0

Hello I have read into using regex but I cannot understand how to use it.

I would like to split a string to make a list, splitting by spaces except when enclosed by # # or quotes " "

values = '2 #room 2.# 5 1 -1 -1'

or values = '2 "room 2." 5 1 -1 -1'

just using split() results in:

['2', '#room', '2.#', '5', '1', '-1', '-1']

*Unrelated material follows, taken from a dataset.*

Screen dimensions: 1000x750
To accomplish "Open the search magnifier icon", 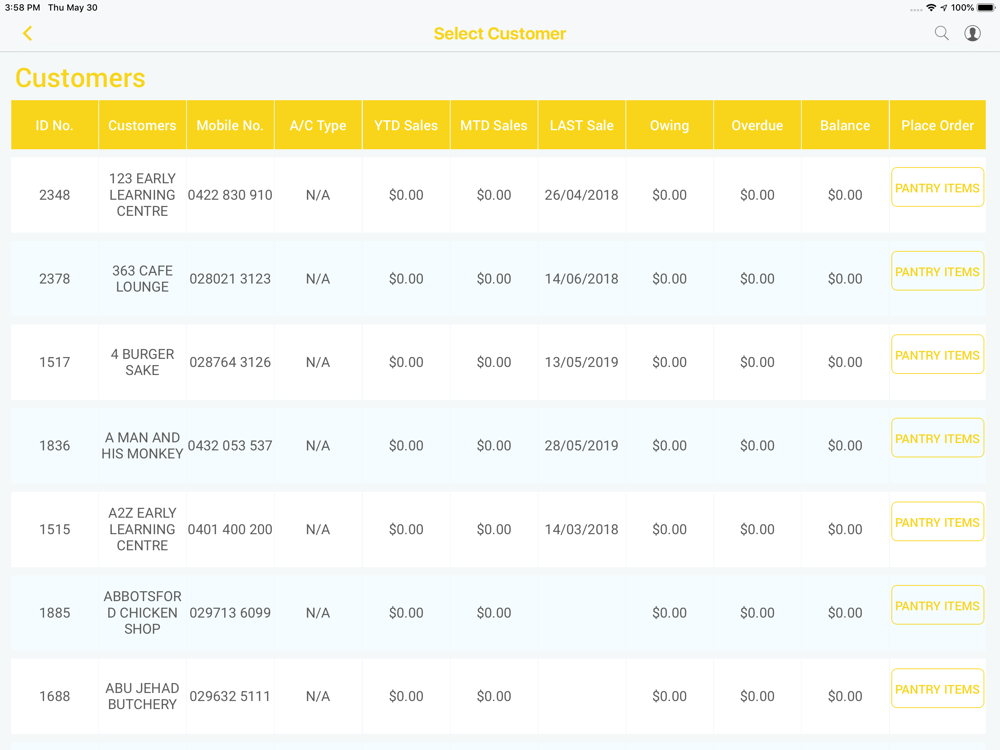I will pos(941,33).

I would like it to output the name of the room without the # and without it split up because of the space:

['2', 'room 2.', '5', '1', '-1', '-1']
Jay
  • 1
  • 1
  • 1
    There is answer: https://stackoverflow.com/questions/1059559/split-strings-with-multiple-delimiters –  Aug 16 '17 at 02:04
  • @Masiama: I don't think that question addresses the issue here. There's no mention of quotes in the first few answers anyway. – Blckknght Aug 16 '17 at 02:14
  • Replace `#` and all non-`"` qualitifiers with `"`, and use [CSV parser](https://docs.python.org/2/library/csv.html), see [this demo](https://ideone.com/aC7BYu). If your qualifier chars are consistent across all the input, this should work. – Wiktor Stribiżew Aug 16 '17 at 08:41

2 Answers2

1

You can do something like this (Replace # with " and then use shelex split)

import shlex
values = '2 #room 2.# 5 1 -1 -1'
print(shlex.split(values.replace('#','"')))

Output

['2', 'room 2.', '5', '1', '-1', '-1']

Based on awesome observation by Casimir et Hippolyte see the comment

if suppose the values is

 values = '2 #"room 2."# 5 1 -1 -1'

Then what to do .solution would be make the string simple replace #" and "# to just "

import shlex
values = '2 #"room 2."# 5 1 -1 -1'

val=values.replace('#"','"')
print(shlex.split(val.replace('"#','"')))

Output

['2', 'room 2.', '5', '1', '-1', '-1']
Hariom Singh
  • 3,512
  • 6
  • 28
  • 52
0

Instead of describing the delimiter for re.split, use re.findall and describe the items:

re.findall(r'(?<=")[^"]*(?=")|(?<=#)[^#]*(?=#)|[^\s"#]+', values)
Casimir et Hippolyte
  • 88,009
  • 5
  • 94
  • 125